Hector was working in a refinery around 2008. “I was one of the last hired, first fired kind of guys.” He ended up homeless and lost his sight in his right eye. He was sleeping outside when a spider bit his eye.
What kind of spider? “An eye-killing spider,” he cracked. He hopes to get a job and a permanent home.
Nearby sat Casey and Monique waiting for a ride to their new interim housing in Santa Fe Springs. One cat, Charley, sat on Casey’s lap while their kitten, “Just”, sat in a soft-sided carrying case. “I want to thank them for letting me have my cat,” Casey said. “If I couldn’t have left with my cat, forget that.”
Casey and Monique have been together since Monique left a situation of domestic violence and found refuge with Casey.

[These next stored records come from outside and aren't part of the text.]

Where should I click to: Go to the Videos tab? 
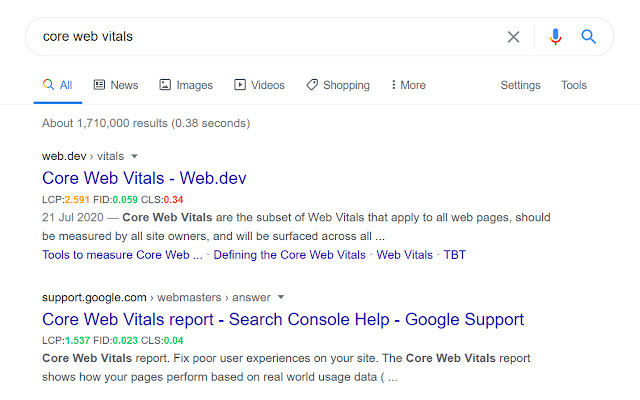259,85
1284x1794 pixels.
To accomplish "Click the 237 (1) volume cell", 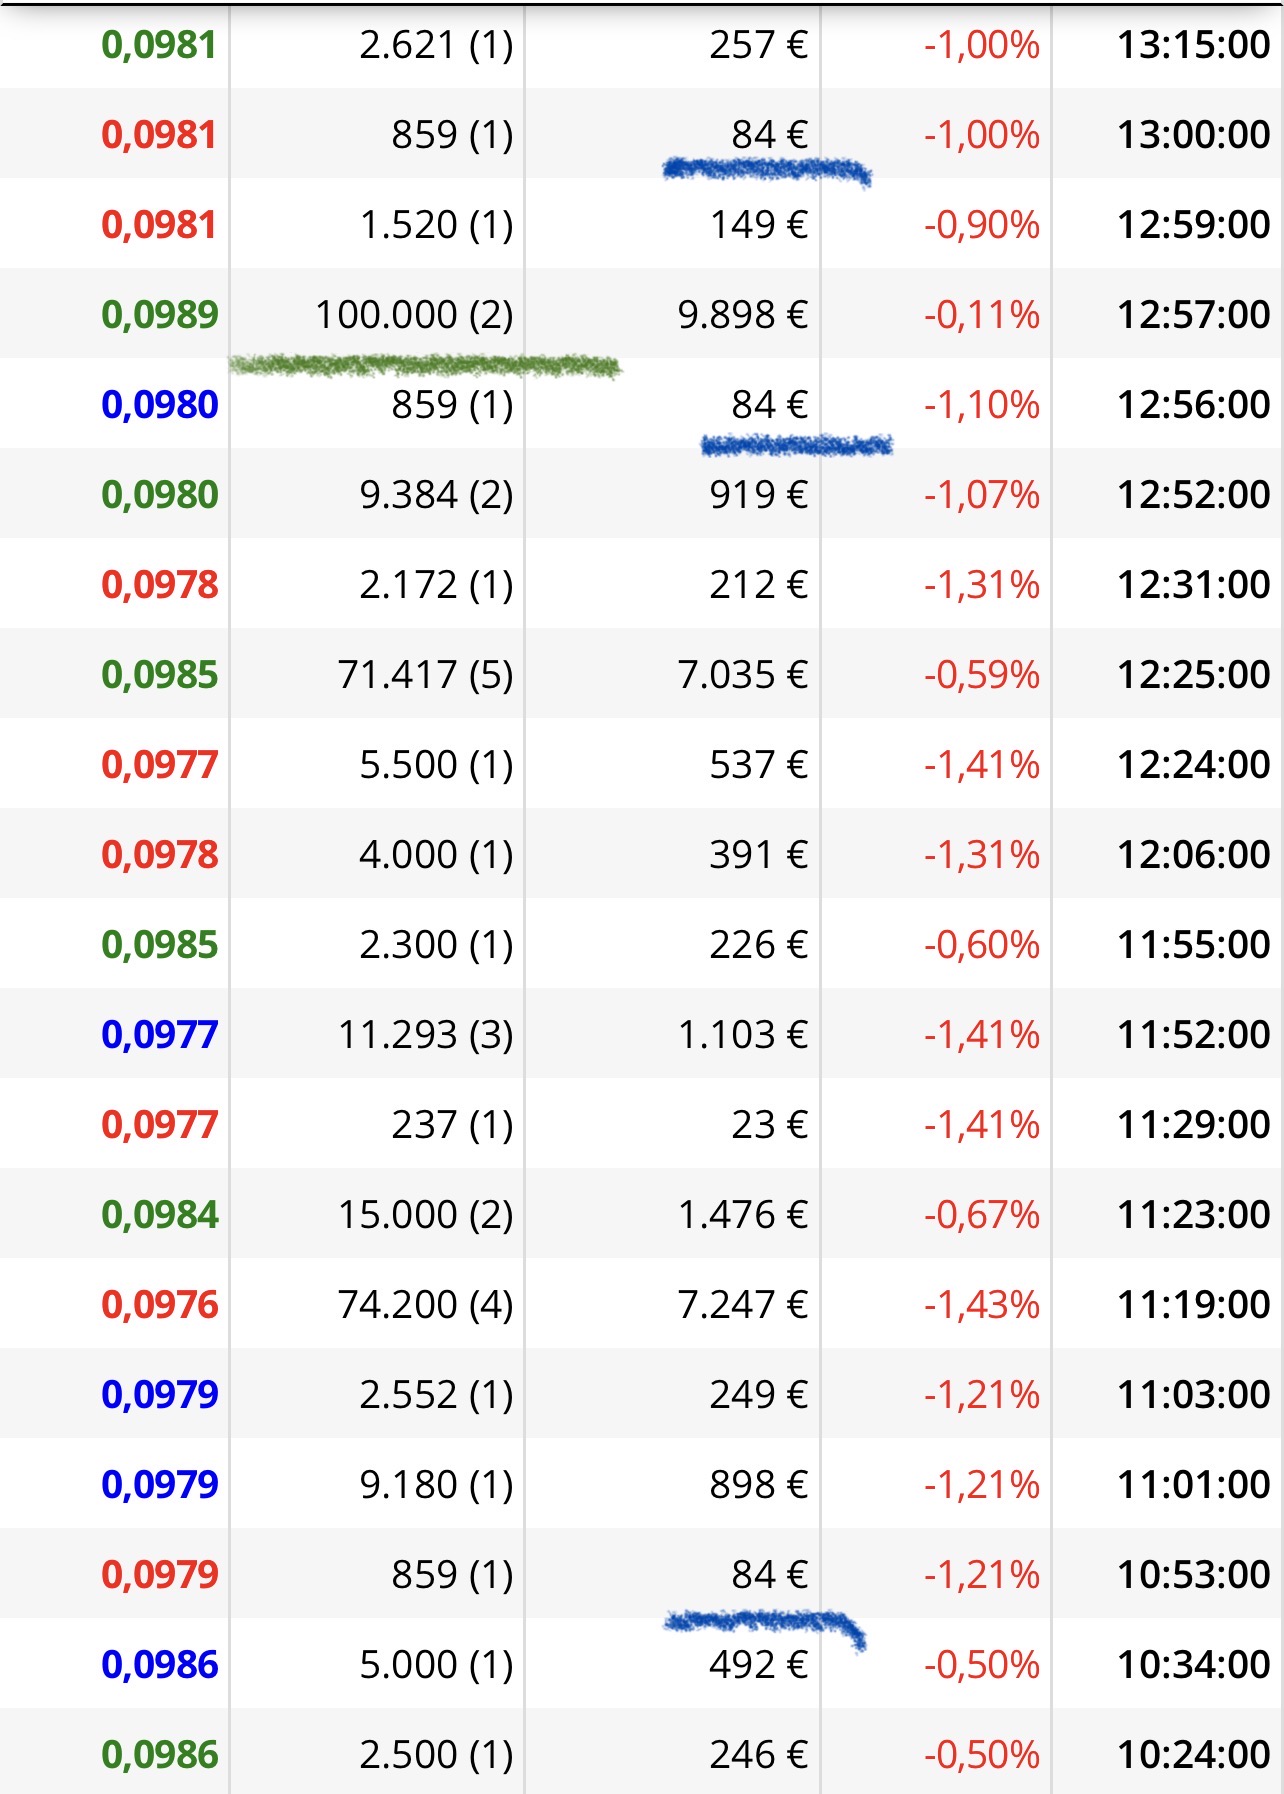I will [x=452, y=1125].
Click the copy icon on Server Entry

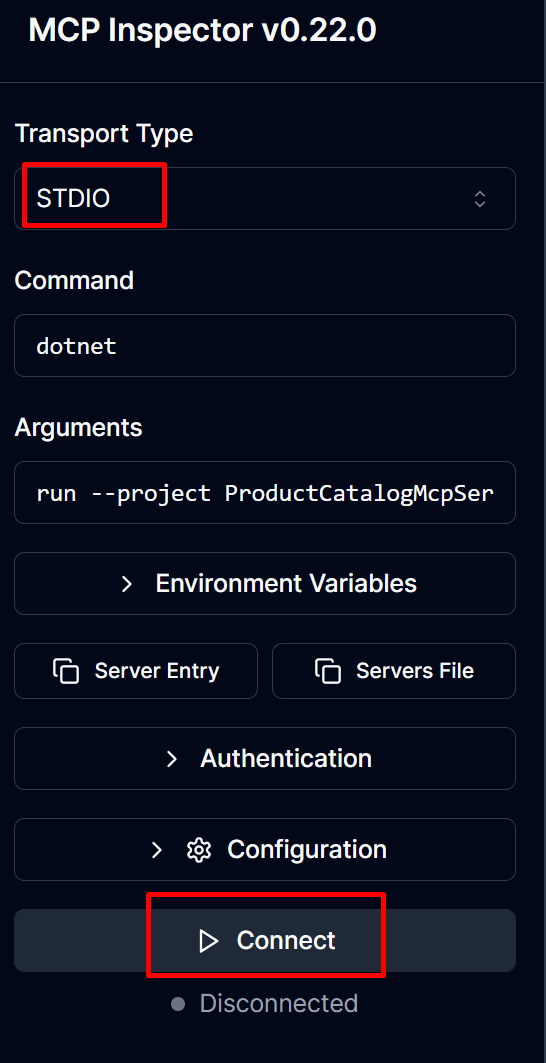(66, 671)
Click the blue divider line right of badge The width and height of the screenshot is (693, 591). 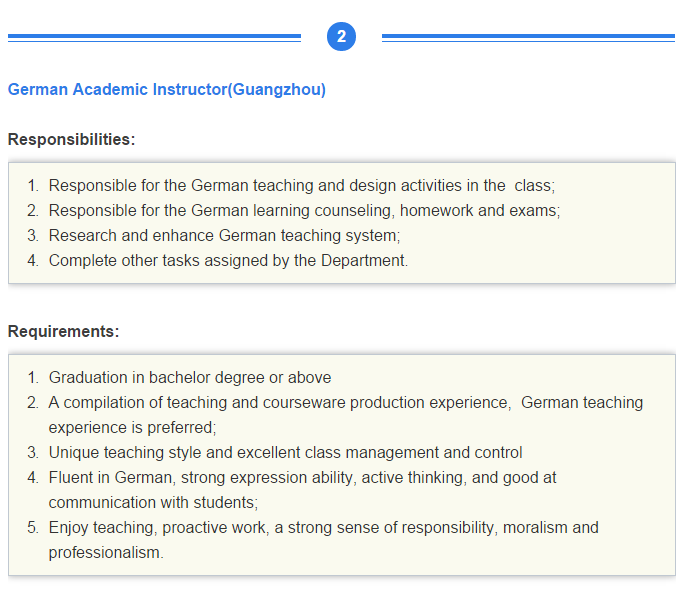click(528, 38)
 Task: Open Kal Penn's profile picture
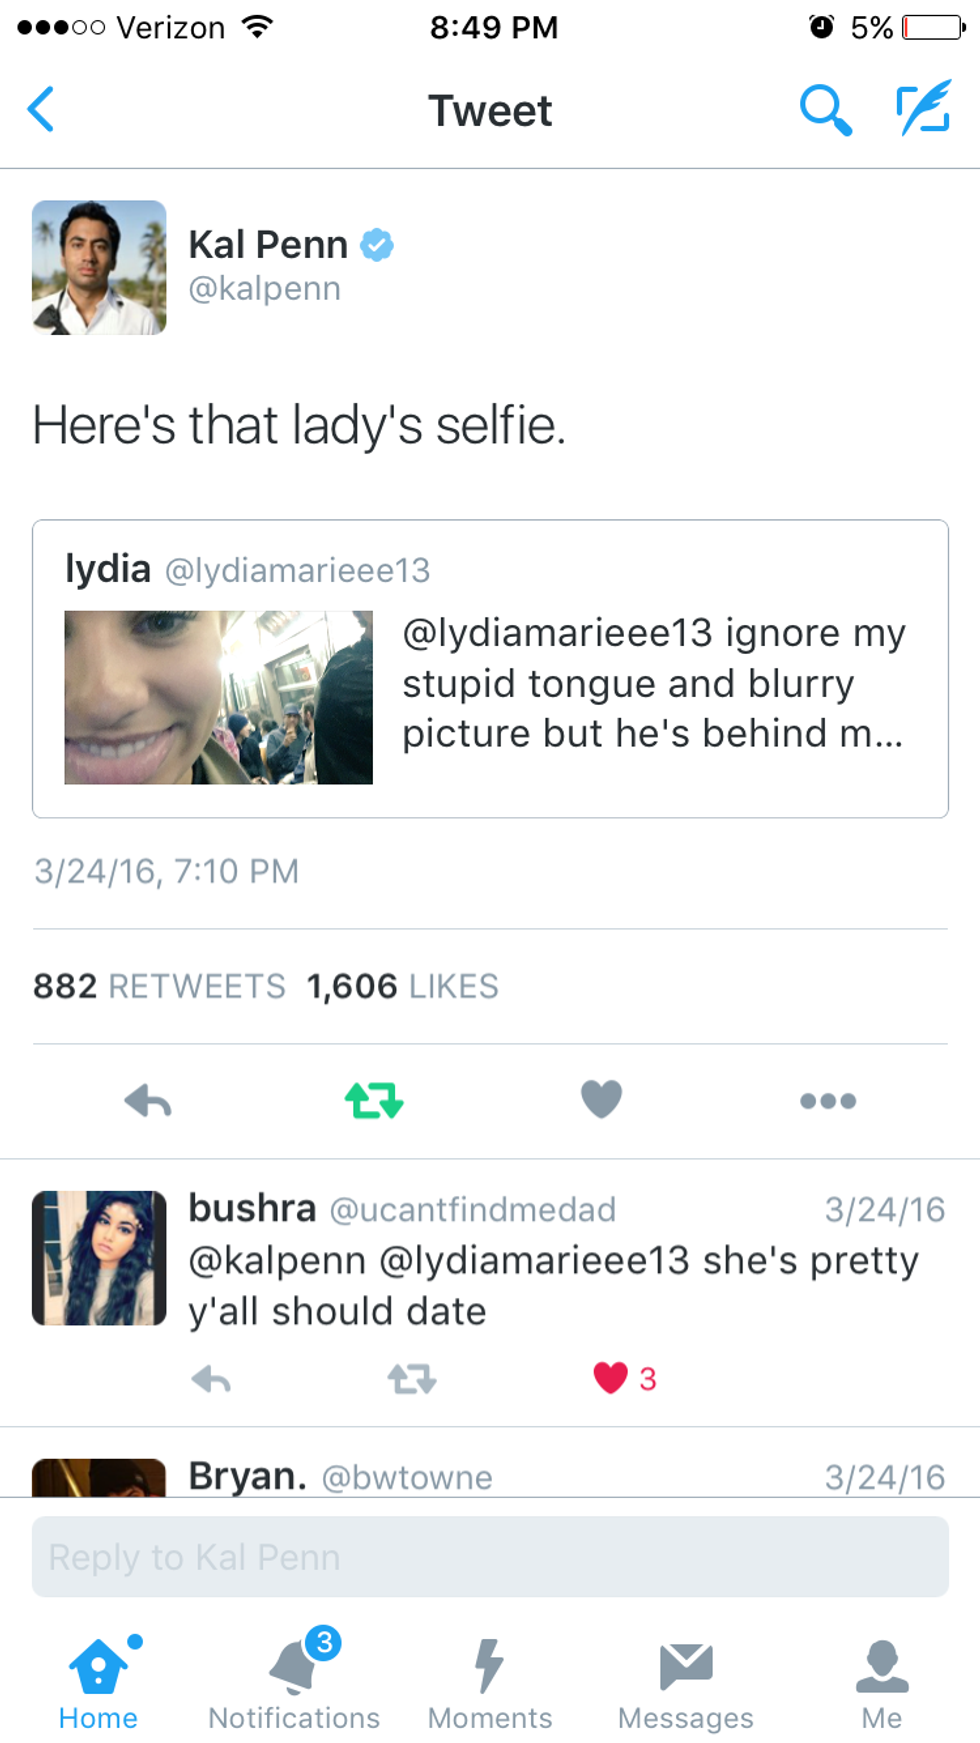[99, 267]
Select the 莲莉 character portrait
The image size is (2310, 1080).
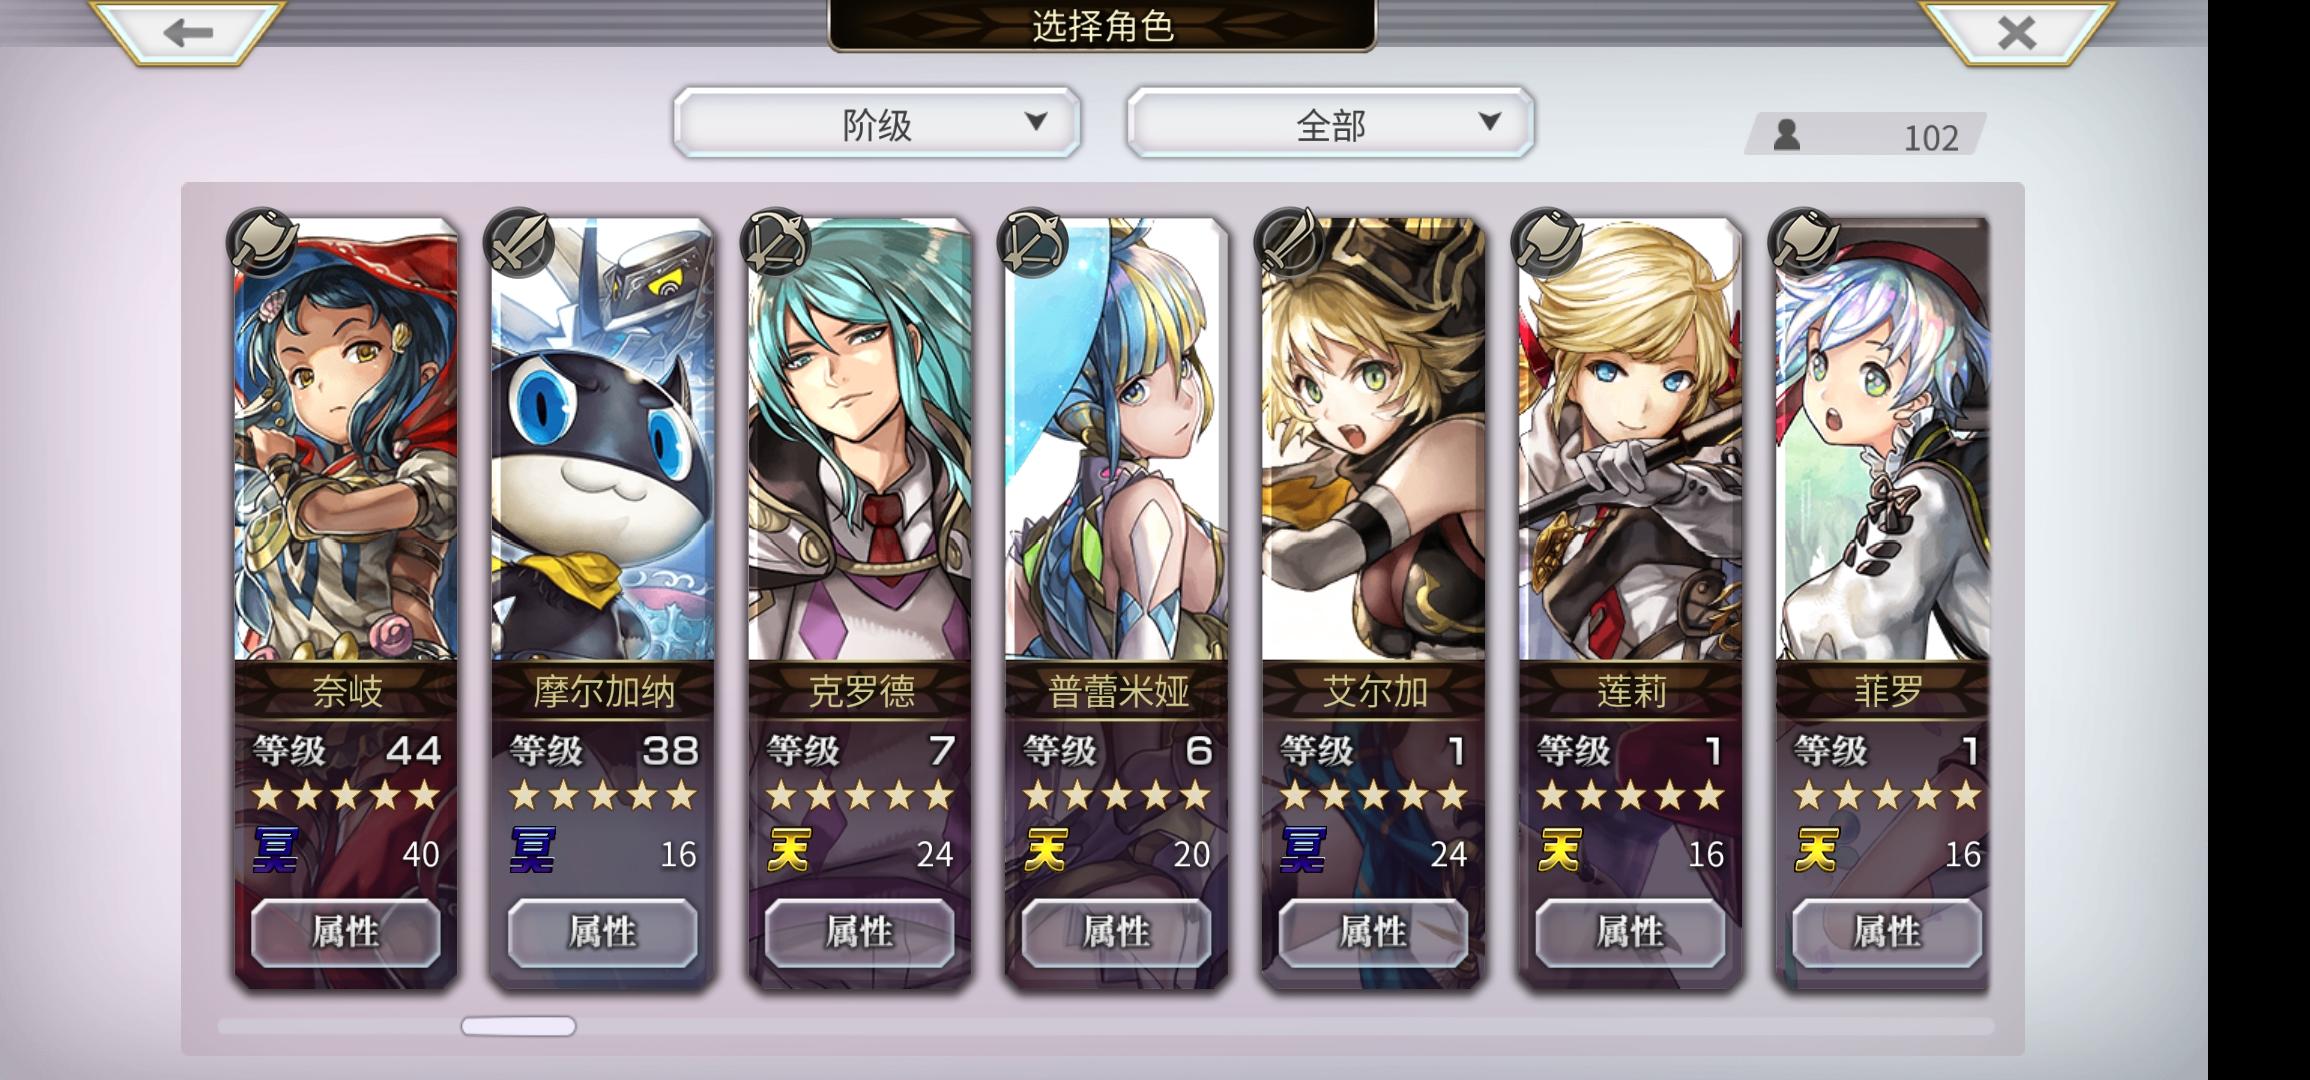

“He always made sure I was fed and had a place to sleep. And had water to shower with. I love this man to death,” she said. “Not too many people out here care.”
“I have a ring though. We just haven’t made it there, yet” she said. “I wouldn’t go nowhere without him.”
They had a Section 8 voucher and lived in an apartment for a couple of years before the landlord forced them out in September, they said.
“We still have the voucher,” said Casey.
“We’ve just got to find somewhere,” said Monique, 50.
Yessenia Sigala, the Pathway Home director for Whittier First Day, essentially manages more than 100 residents at a motel in Santa Fe Springs where many would move. Each person has a case manager and access to physical and mental health care, job counseling, housing navigation, and other services.
“The way we look at it, the client is the driver of their own journey,” said Sigala. More specifically, the goal is for each to get permanent housing and a start on a new life. Some will need more encouragement to explore the programs and services available. “We need to meet them where they’re at, but they have to show up,” she said.
For Anthony and Karicha, just being inside is a luxury. “Having a bed in a room with a roof over heads,” said Anthony as Alize, the pup, played on the bed. “I’m just taking this all in.”
Karicha said, “I almost gave up on someone coming through.” Now she said, “My focus is on seeing my daughter and my grandkids.”
Casey and Monique also settled in, feeling tired but content. “I just want to get housed and use my Section 8 voucher,” said Monique. “It’s a chance for us to get back on our feet and work on our goals—to get back into society.”
Their kitten, Just, poked his head out from under the bed, and their cat, Charley, curled up in an open cupboard beneath the nightstand.
This operation was the 70th overall Pathway Home encampment resolution since the Los Angeles County Homeless Initiative launched the program in August 2023. More than 1,800 Los Angeles County residents have come off the streets through Pathway Home. Of those, more than 450 are now permanently housed. These operations have also removed more than 1,000 RVs from the streets.